AeroVironment, manufacturer of a line of small unmanned aircraft systems (UAS) used by the U.S. military and other forces, unveiled a vertical takeoff and landing (VTOL), man-portable UAS named Shrike. The aircraft is the result of a development contract awarded by the U.S. Defense Advanced Research Projects Agency (Darpa).
Darpa in 2008 awarded the Monrovia, Calif.-based company a $4.6 million contract to develop a small UAS capable of performing “hover/perch and stare” missions. At the time, AeroVironment said the stealthy, persistent, perch and stare (SP2S) concept was based on its Wasp UAS, a hand-launched, fixed-wing aircraft. Shrike generates lift from four small rotors and can hover 40 minutes or longer with a high-resolution video camera, the company says.
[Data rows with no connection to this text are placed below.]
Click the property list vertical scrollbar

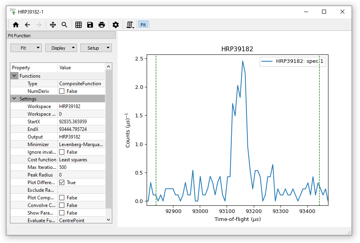click(108, 140)
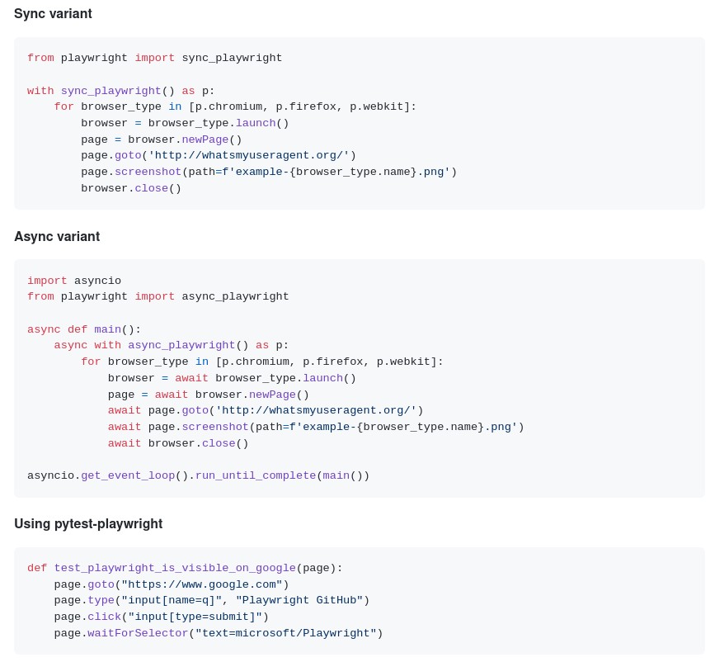Click the sync 'page.screenshot' code line
This screenshot has height=662, width=715.
(x=269, y=173)
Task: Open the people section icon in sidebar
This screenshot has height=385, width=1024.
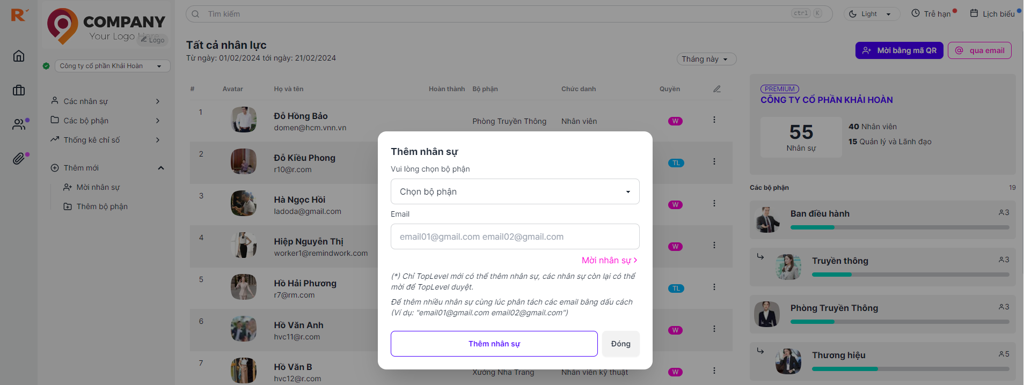Action: tap(19, 124)
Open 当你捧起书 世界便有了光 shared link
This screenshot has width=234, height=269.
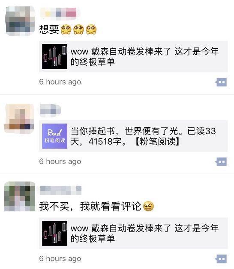point(133,136)
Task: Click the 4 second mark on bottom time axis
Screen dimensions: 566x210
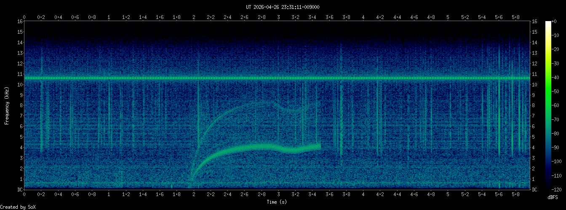Action: coord(363,194)
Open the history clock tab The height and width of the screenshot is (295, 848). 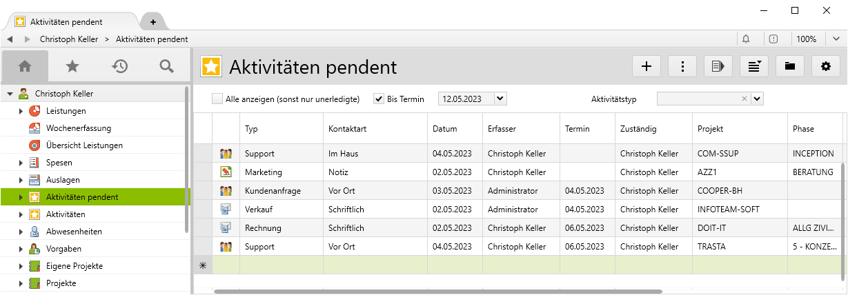click(120, 66)
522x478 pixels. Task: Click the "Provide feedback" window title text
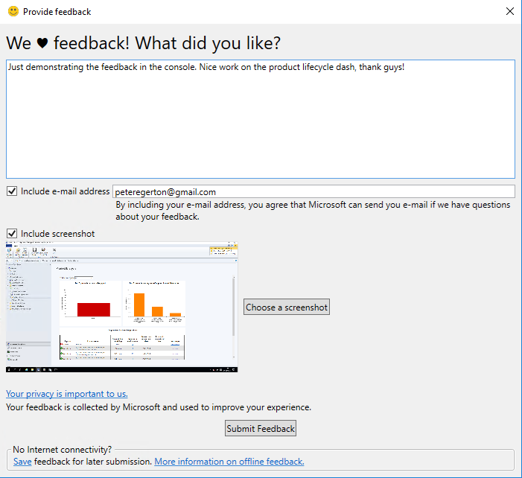[x=57, y=12]
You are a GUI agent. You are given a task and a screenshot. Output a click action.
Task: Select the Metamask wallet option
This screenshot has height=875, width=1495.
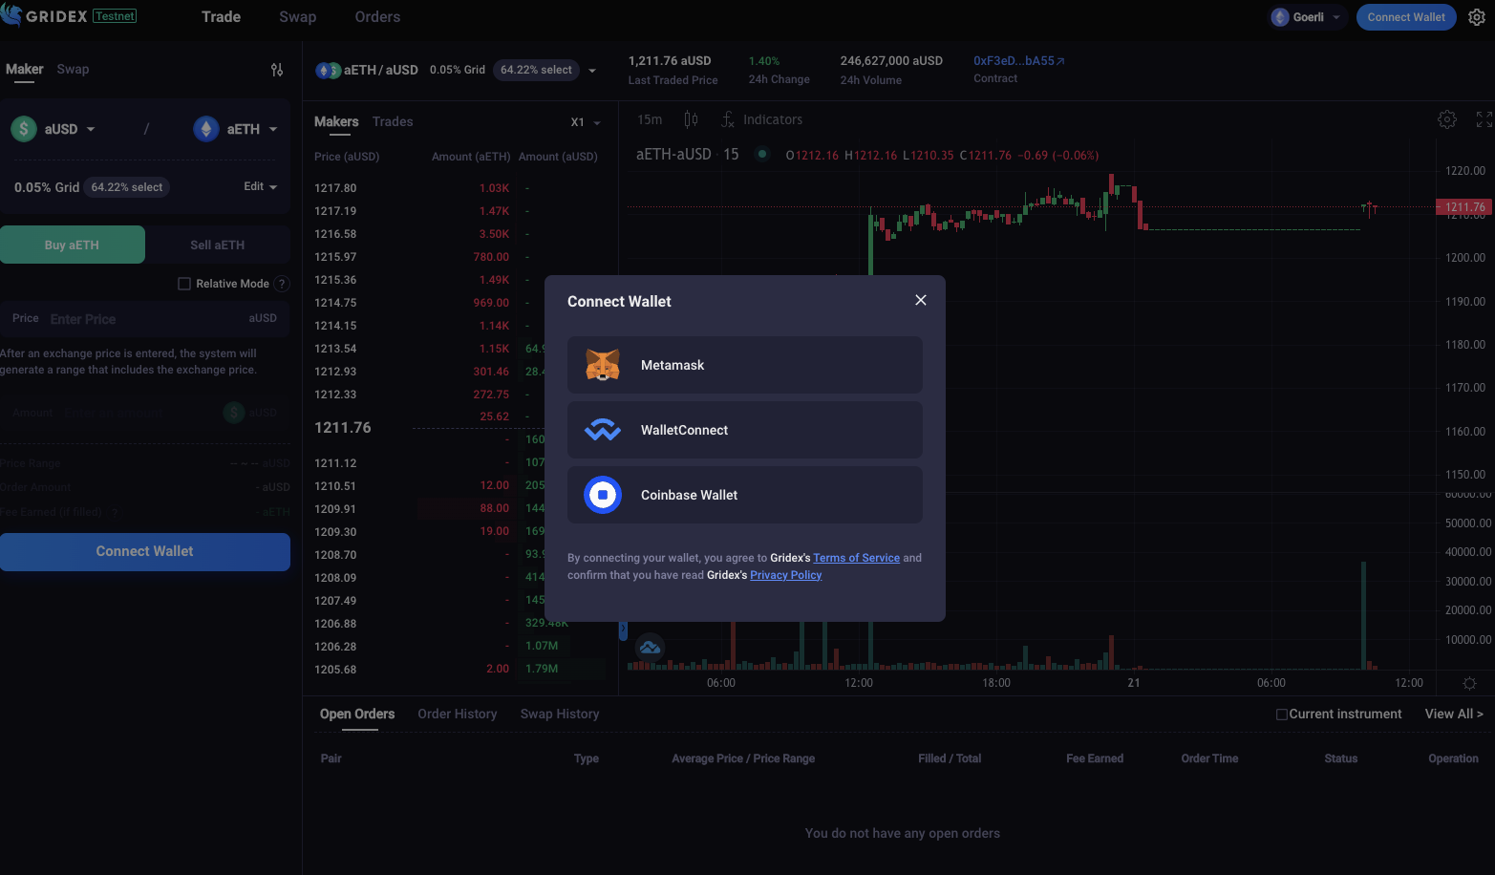pyautogui.click(x=744, y=365)
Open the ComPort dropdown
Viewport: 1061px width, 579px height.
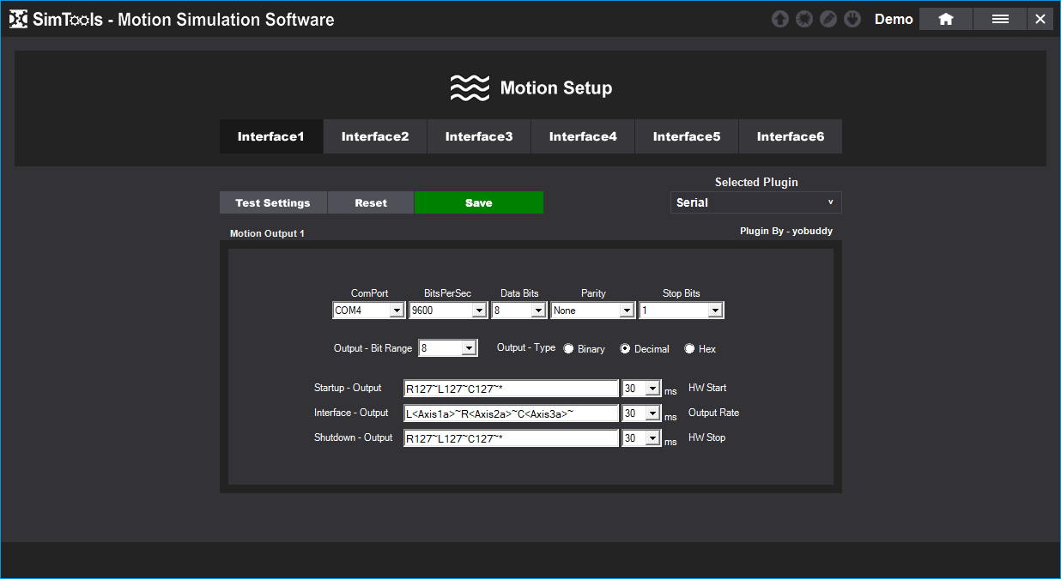pyautogui.click(x=369, y=311)
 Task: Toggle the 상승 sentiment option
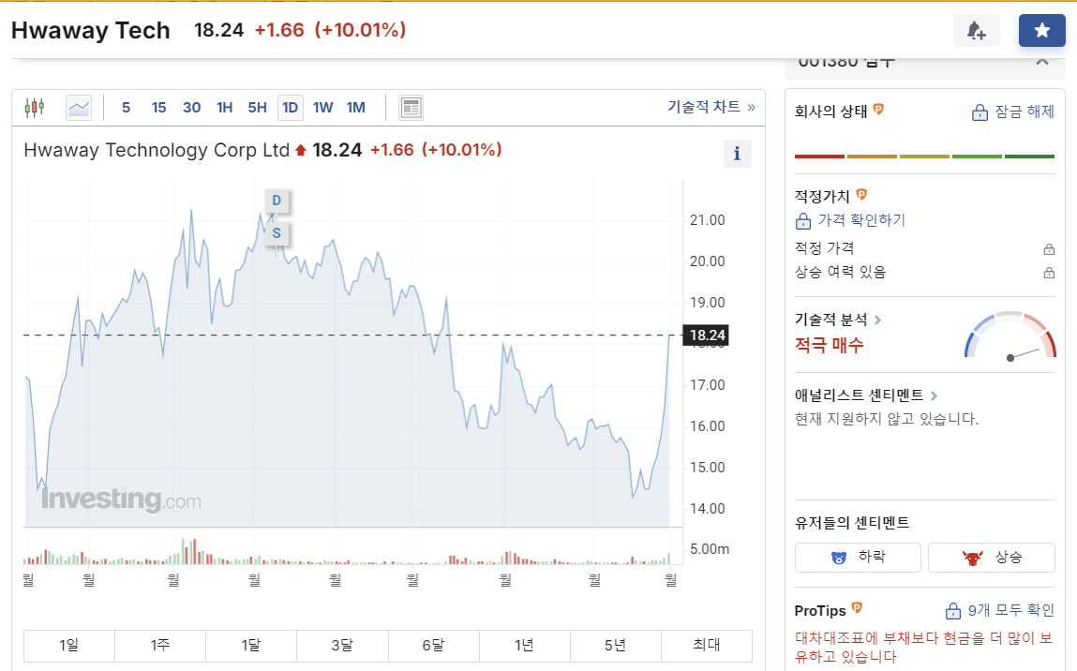coord(991,557)
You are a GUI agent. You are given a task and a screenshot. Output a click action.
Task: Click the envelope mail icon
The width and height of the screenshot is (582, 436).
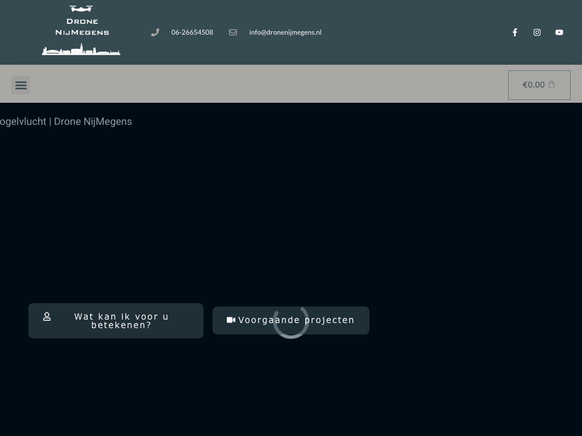[233, 32]
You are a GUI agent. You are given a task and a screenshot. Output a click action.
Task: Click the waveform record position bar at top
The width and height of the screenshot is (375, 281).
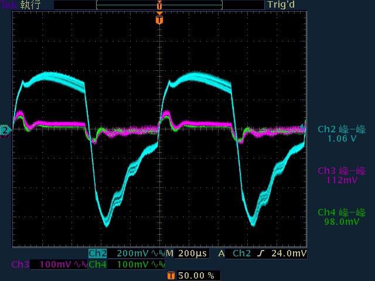pyautogui.click(x=159, y=5)
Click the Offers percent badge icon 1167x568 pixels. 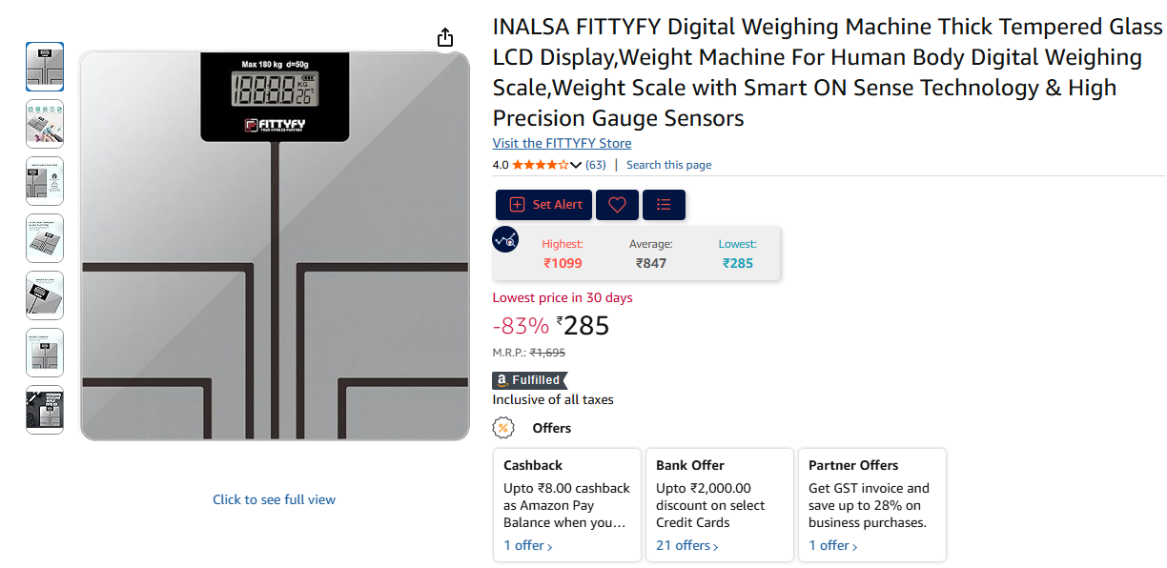[503, 428]
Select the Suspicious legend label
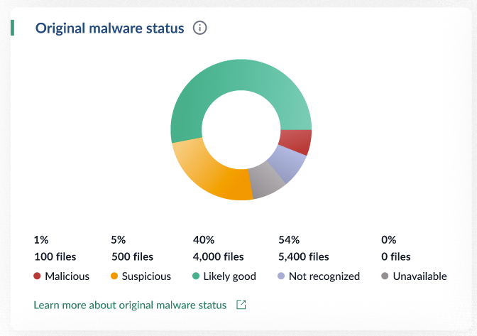The height and width of the screenshot is (336, 477). click(x=147, y=276)
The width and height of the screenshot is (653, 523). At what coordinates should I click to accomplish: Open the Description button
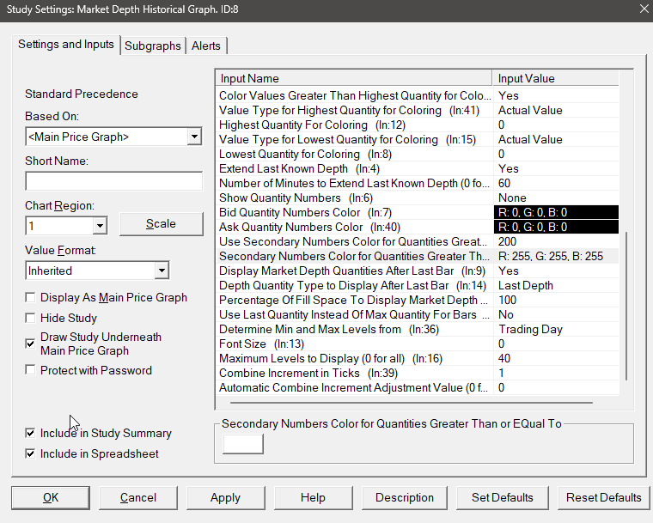pos(405,497)
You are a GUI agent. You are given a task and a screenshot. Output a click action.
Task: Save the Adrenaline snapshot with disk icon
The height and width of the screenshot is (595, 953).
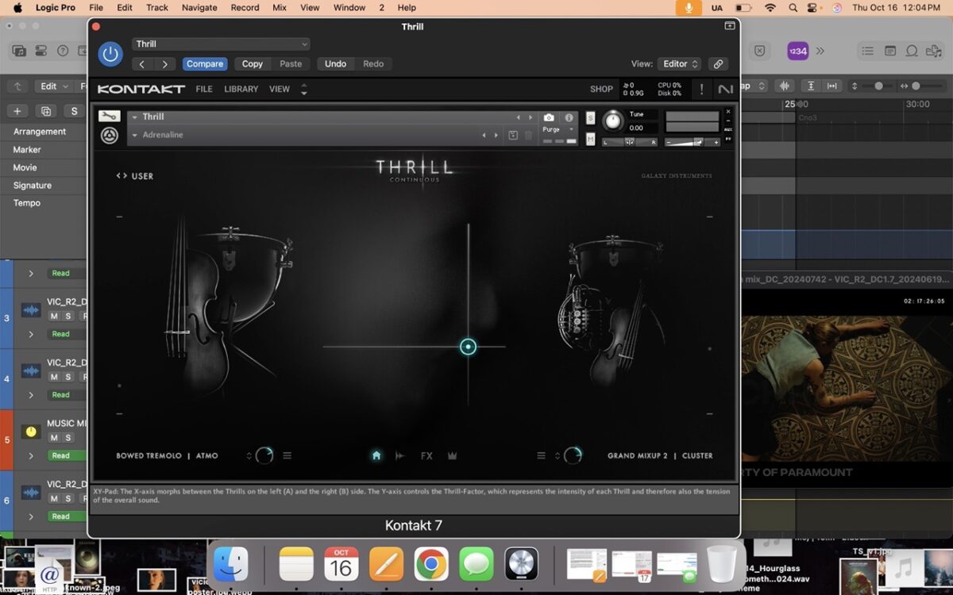coord(513,136)
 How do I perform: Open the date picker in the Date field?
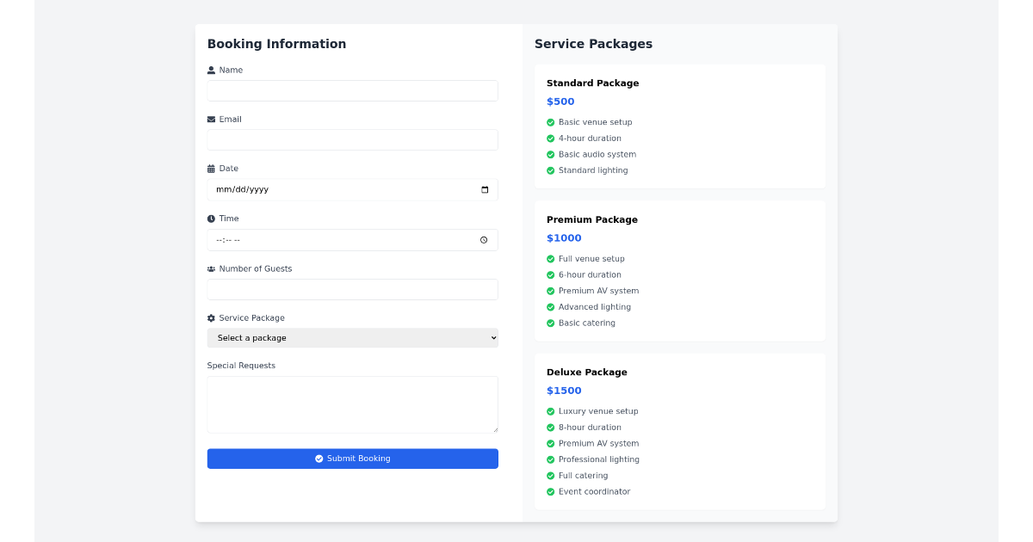tap(486, 189)
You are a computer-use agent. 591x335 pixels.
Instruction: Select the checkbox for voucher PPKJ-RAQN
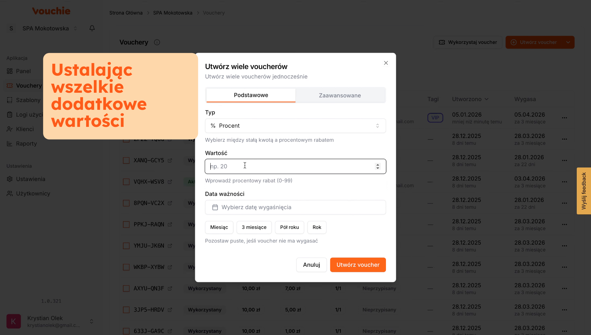tap(126, 225)
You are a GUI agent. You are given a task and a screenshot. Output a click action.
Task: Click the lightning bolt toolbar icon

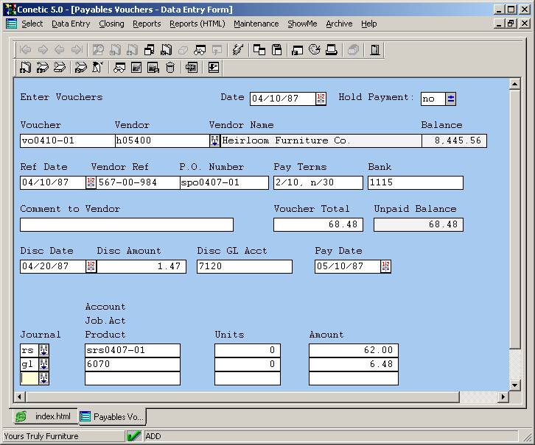237,50
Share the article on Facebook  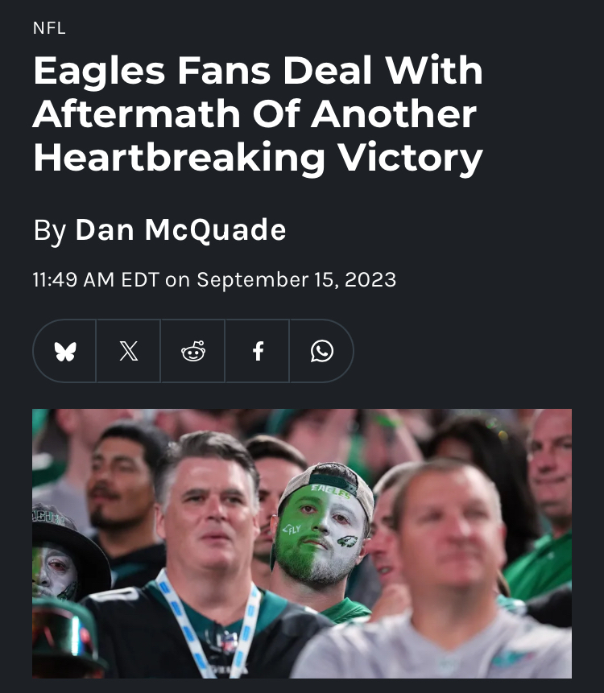coord(258,351)
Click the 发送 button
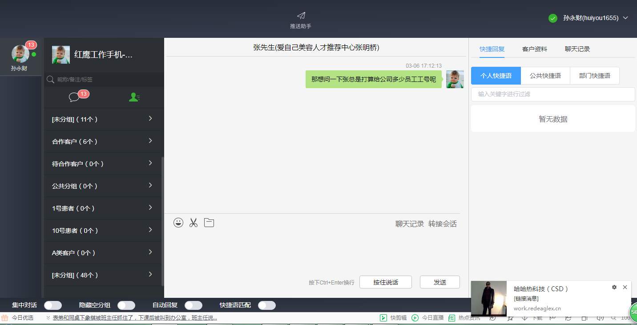637x325 pixels. coord(439,282)
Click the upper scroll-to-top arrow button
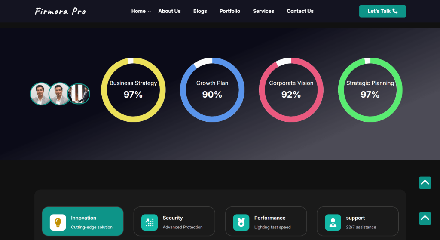Image resolution: width=440 pixels, height=240 pixels. [425, 183]
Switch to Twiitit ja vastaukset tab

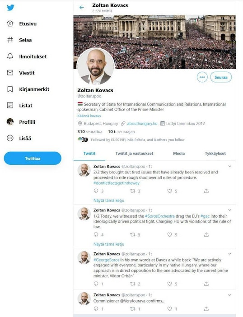click(134, 154)
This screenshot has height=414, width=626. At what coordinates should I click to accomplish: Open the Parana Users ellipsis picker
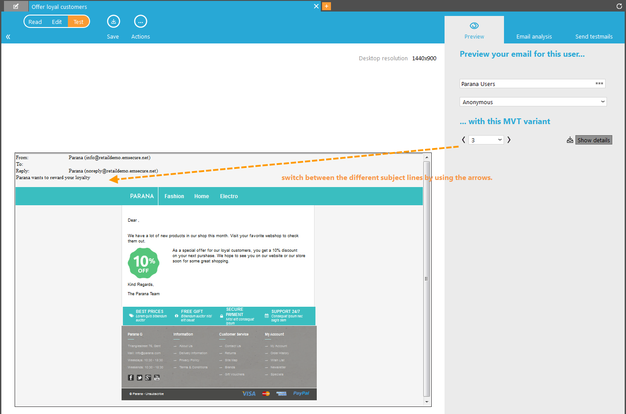[x=599, y=83]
Shrike weighs approximately five pounds and is small enough to fit in a backpack, says AeroVironment, which provided few details in its announcement. The aircraft can be fitted with electro-optical or infrared modular payloads, has a line-of-sight range of 5 km (3.1 miles) and flies at 30 knots. It is operated by AeroVironment’s common ground control system–as are the company’s Wasp, Raven and Puma small UAS–and supports missions requiring vertical launches and landings without additional infrastructure. Its design also allows for the transmission of “several hours of live video as a remotely emplaced perch and stare sensor,” the company says.
“With more than four years of customer funding behind it, our new Shrike VTOL unmanned aircraft system is designed to address the need for a small, lightweight hovering aircraft that delivers unique surveillance and intelligence capability not provided by current solutions,” said Tom Herring, senior v-p and general manager of AeroVironment’s UAS business segment.